Former Fair Work deputy president says Labor should dump proposed laws criminalising wage underpayments.

Workplace Relations Minister Tony Burke. Picture: Getty Images
Workplace Relations Minister Tony Burke. Picture: Getty Images

Former Fair Work Commission deputy president Peter Sams says the Albanese government should dump proposed laws criminalising wage underpayments and delay its controversial same job, same pay policy until after the next election.

Mr Sams, a former NSW Labor Council secretary who noted he was in Young Labor at the same time as Anthony Albanese and Employment and Workplace Relations Minister Tony Burke, said Labor had a “huge” industrial relations agenda that would take two terms to implement.

Speaking at an industrial relations roundtable organised by workplace law firm Kingston Reid, Mr Sams said he had some doubt about the use of making wage theft a criminal offence, given the higher criminal test.

Mr Sams, who spent a combined 22 years on the bench, said it would be better kept in the civil jurisdiction where the test was not so high.

“I have never liked the term (wage theft) because it’s only in the most extreme cases that you would really describe it as theft,” he said.

“And there have been a few ­organisations along the way that would have been captured – the ABC and a few left-union law firms that have been caught with underpayment claims.

“It touches everybody and I think you just want to be a little bit careful about how much you want to make this a bogeyman that’s going to create all sorts of difficulties.”

Mr Sams said he expected the government to remove the ­capacity of employers to unilaterally apply to terminate enterprise agreements, given the depth of union anger at the provisions.

“It was when it became used as a negotiating tool – what has often been described as the nuclear option … that I think the unions are so angry about it that I don’t think (the government) will do anything other than remove it, get rid of it,” he said

“I think there is so much anger towards these provisions that the unions will call in their chips in ­respect to this.”

He said Labor’s policy that ­labour hire workers doing the same job as direct employees were entitled to the same pay was extremely complicated and “I think it’s going to be pushed off to a second term proposition – if at all”.

Mr Sams said changes were needed to fix the broken enterprise bargaining laws as the ­approval process forced employers to deal with scenarios that will never apply to them.
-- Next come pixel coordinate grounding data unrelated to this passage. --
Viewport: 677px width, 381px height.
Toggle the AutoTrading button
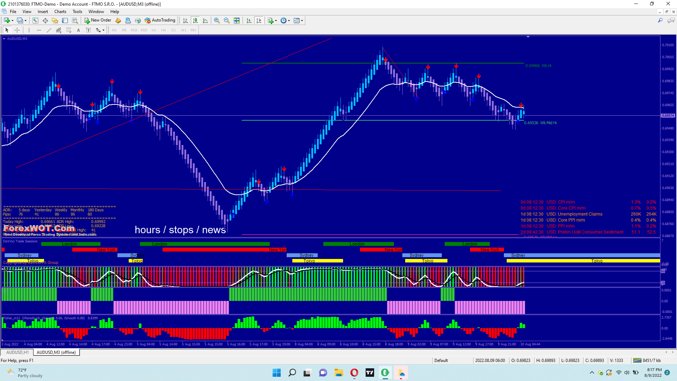160,20
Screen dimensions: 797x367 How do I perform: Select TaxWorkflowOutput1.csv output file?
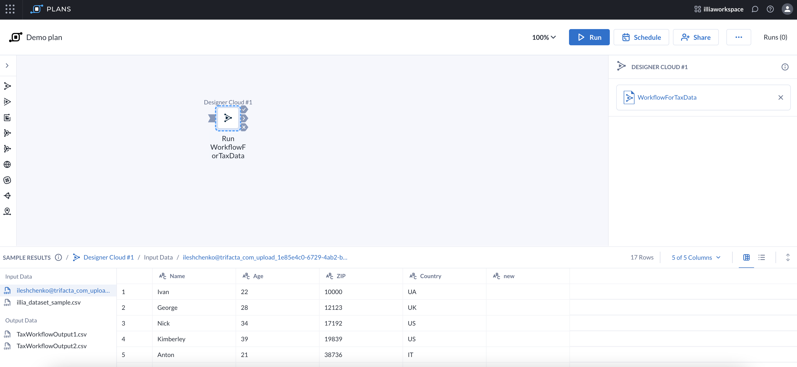tap(51, 334)
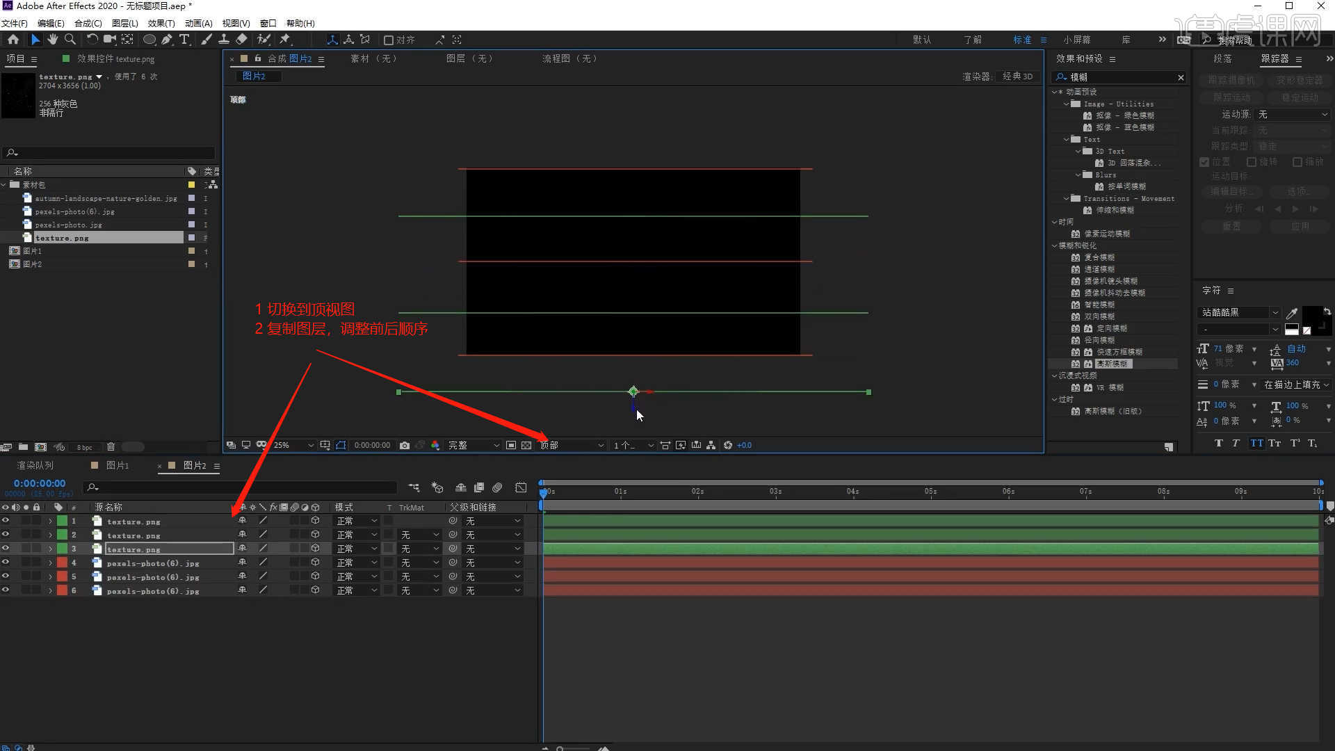Expand layer 2 texture.png properties

[50, 535]
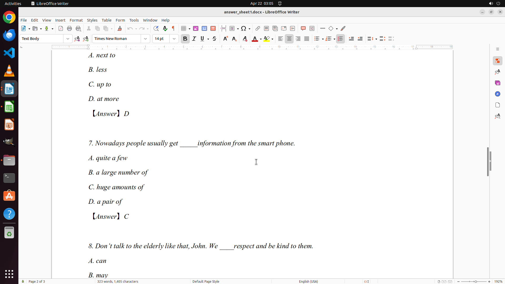Open the sidebar Gallery panel
Viewport: 505px width, 284px height.
click(x=497, y=83)
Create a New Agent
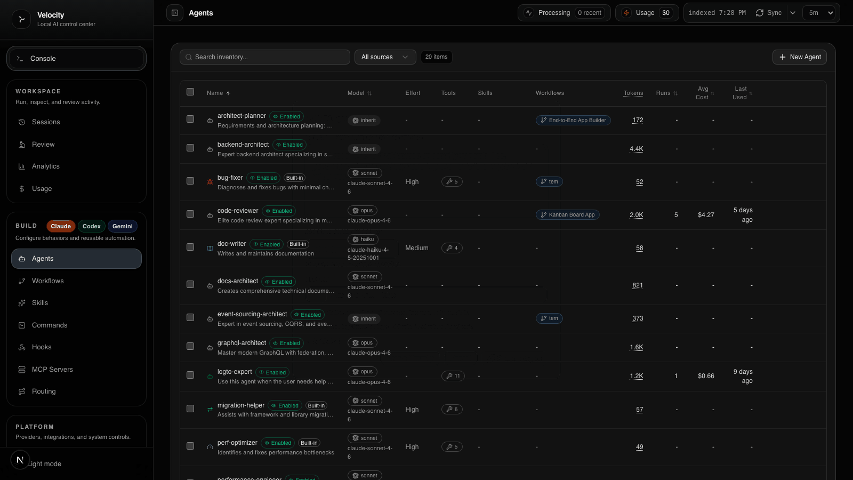 799,57
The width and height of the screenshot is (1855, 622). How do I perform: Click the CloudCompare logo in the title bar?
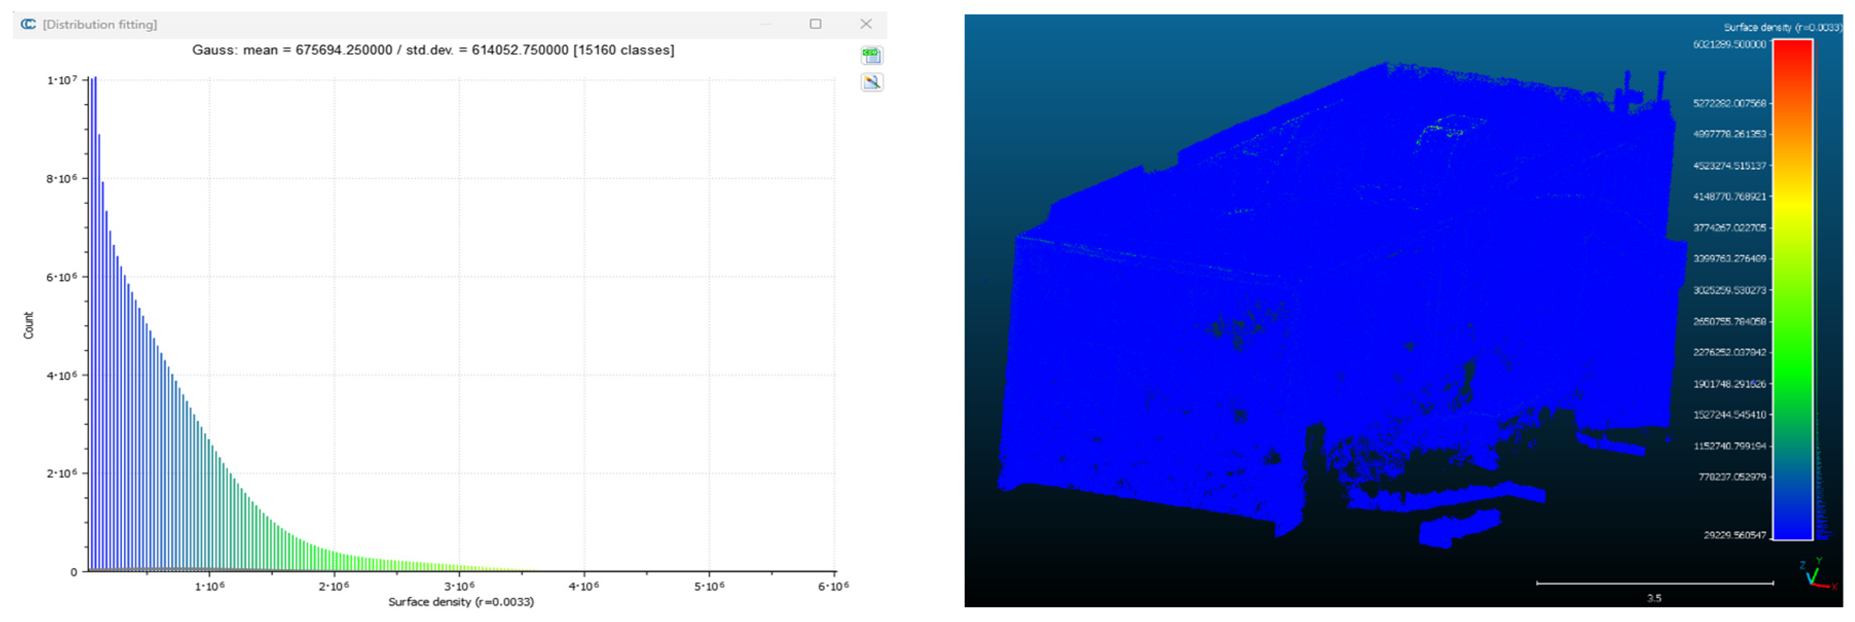coord(28,24)
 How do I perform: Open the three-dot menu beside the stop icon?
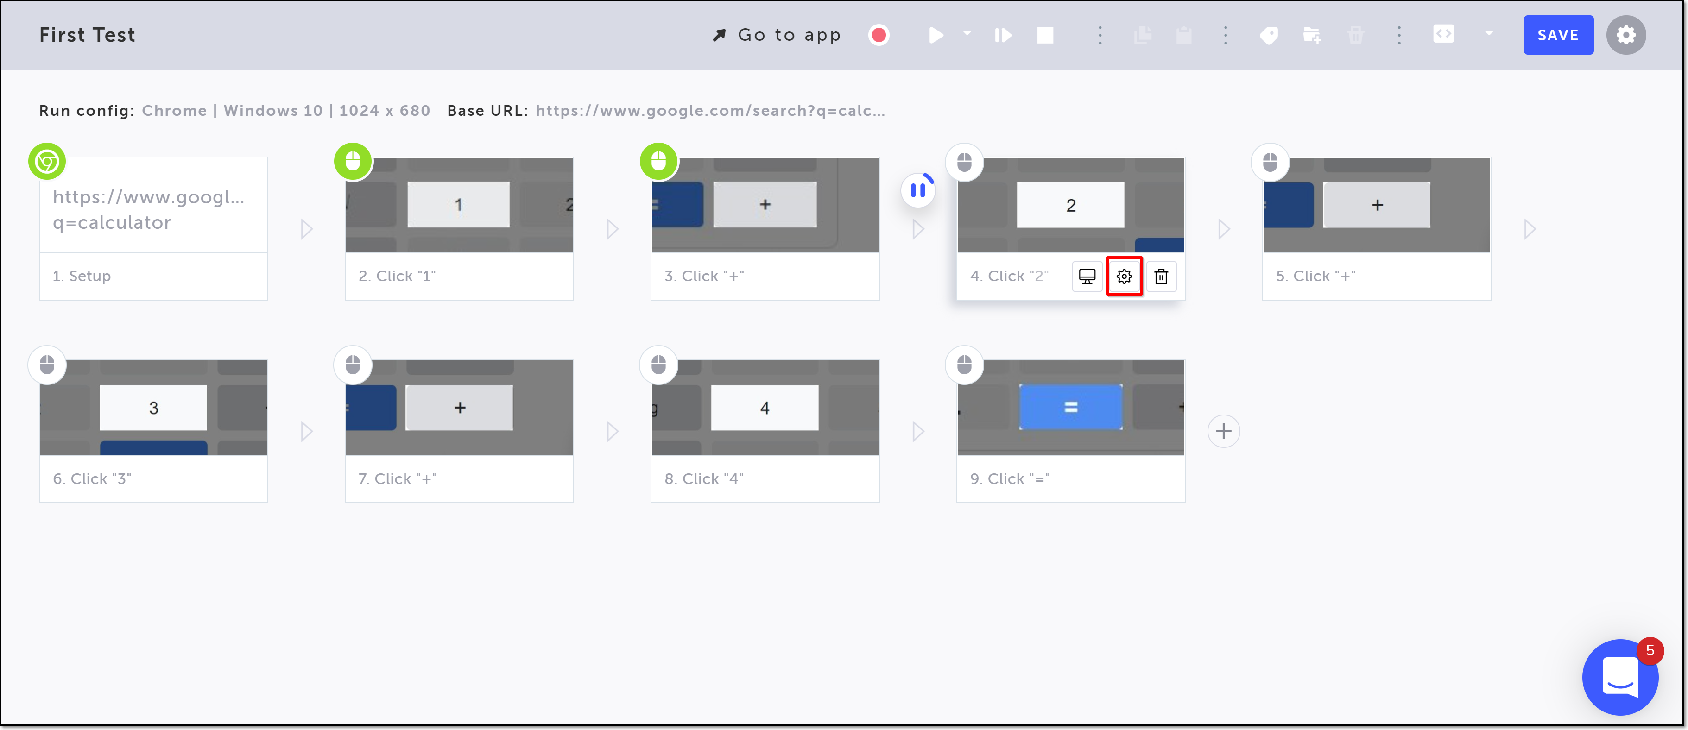1100,35
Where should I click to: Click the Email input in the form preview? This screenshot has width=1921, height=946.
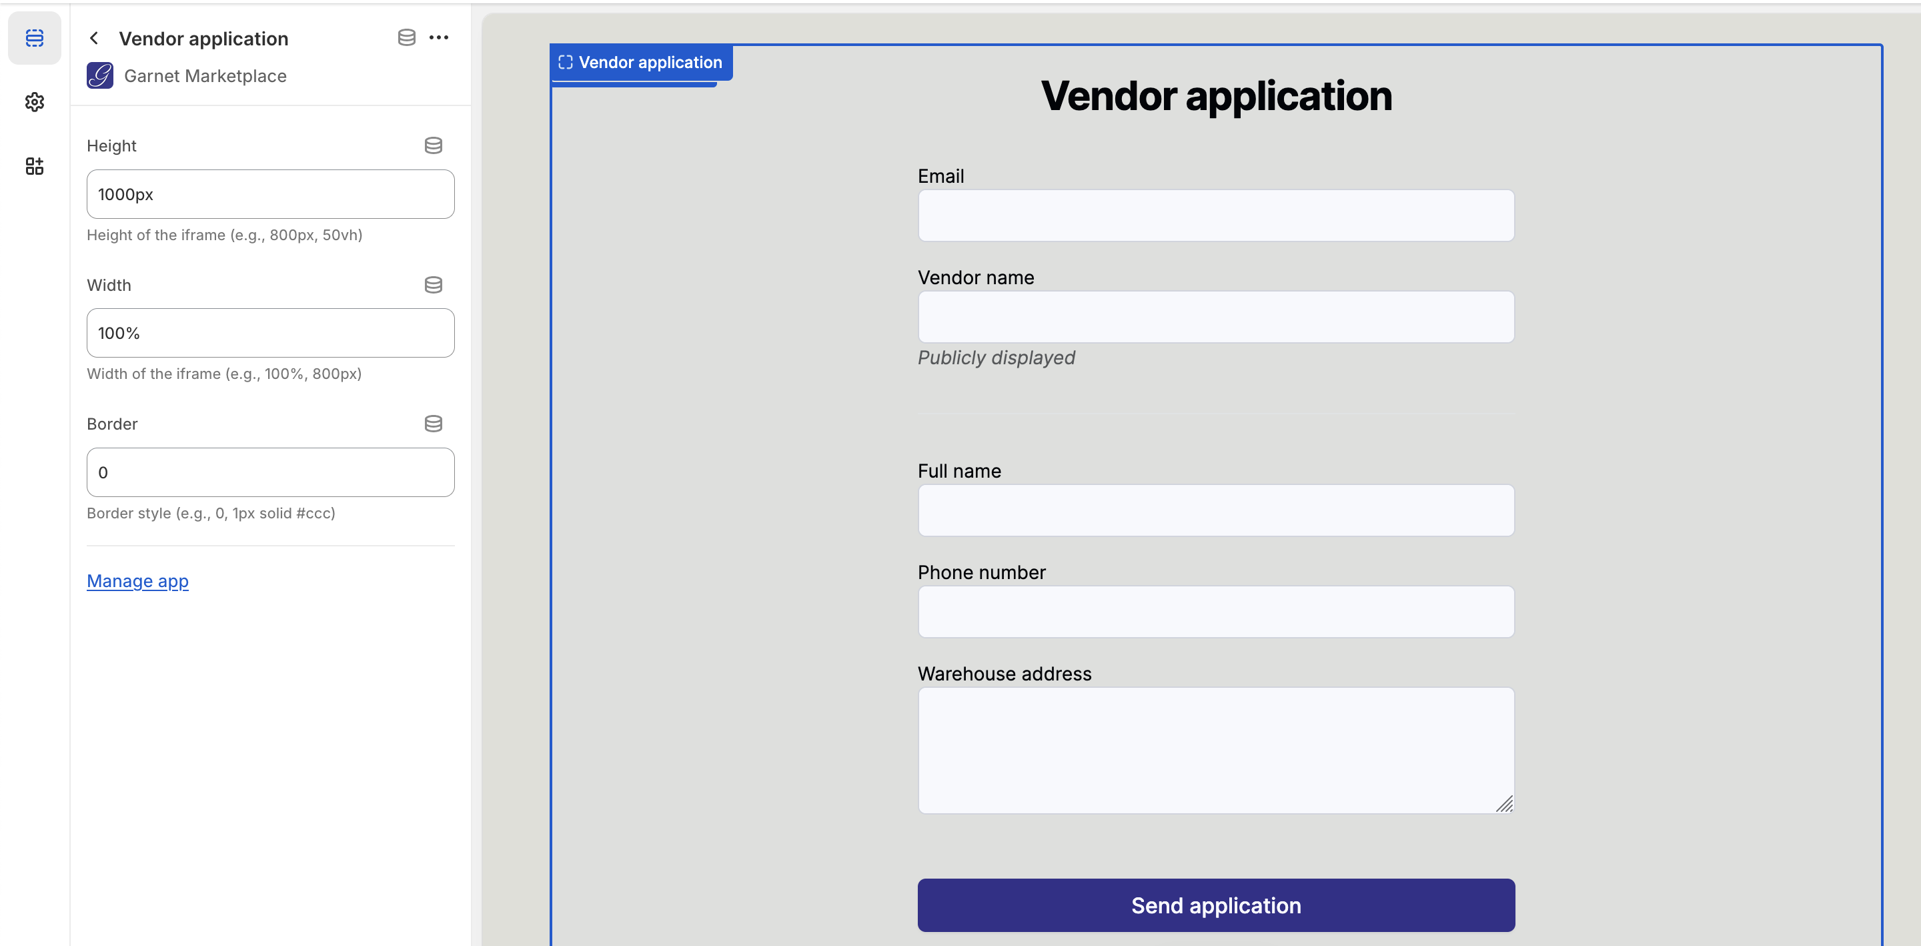(x=1215, y=216)
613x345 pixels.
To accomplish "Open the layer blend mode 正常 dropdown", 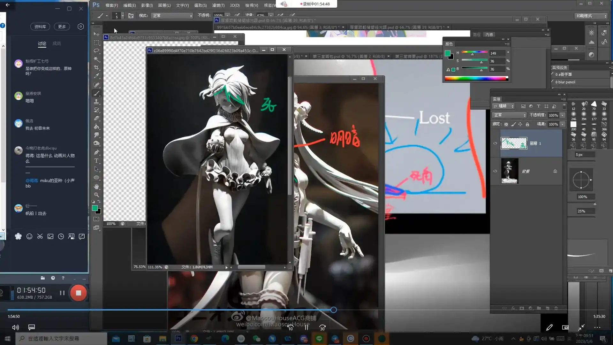I will pos(509,115).
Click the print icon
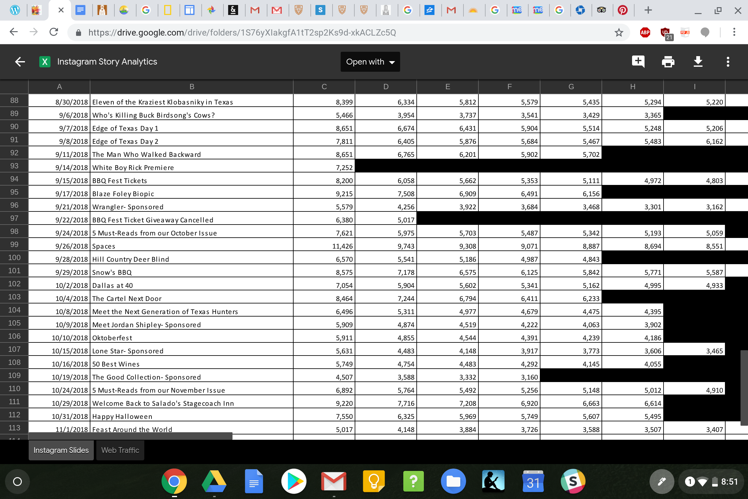748x499 pixels. 668,62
He said if he had his way he would throw out the Fair Work Act and use NSW workplace legislation as a model.

Speaking at the roundtable, Australian Industry Group head of national workplace relations ­policy Stephen Smith said the federal legislation was not fit for purpose.

“Labor’s ‘same job, same pay’ policy is generating a lot of concern amongst businesses. The ­examples used by Labor are typically those of workplaces covered by enterprise agreements where labour hire employees have been engaged on lower rates of pay than the client’s workforces,” he said.

“However, Labor has not ruled out adopting a definition of ‘labour hire’ like those in the labour hire licensing schemes implemented by various state Labor governments. These definitions are extremely broad and cover a vast array of contractors, including professional service providers, that are not legitimately considered to be labour hire.”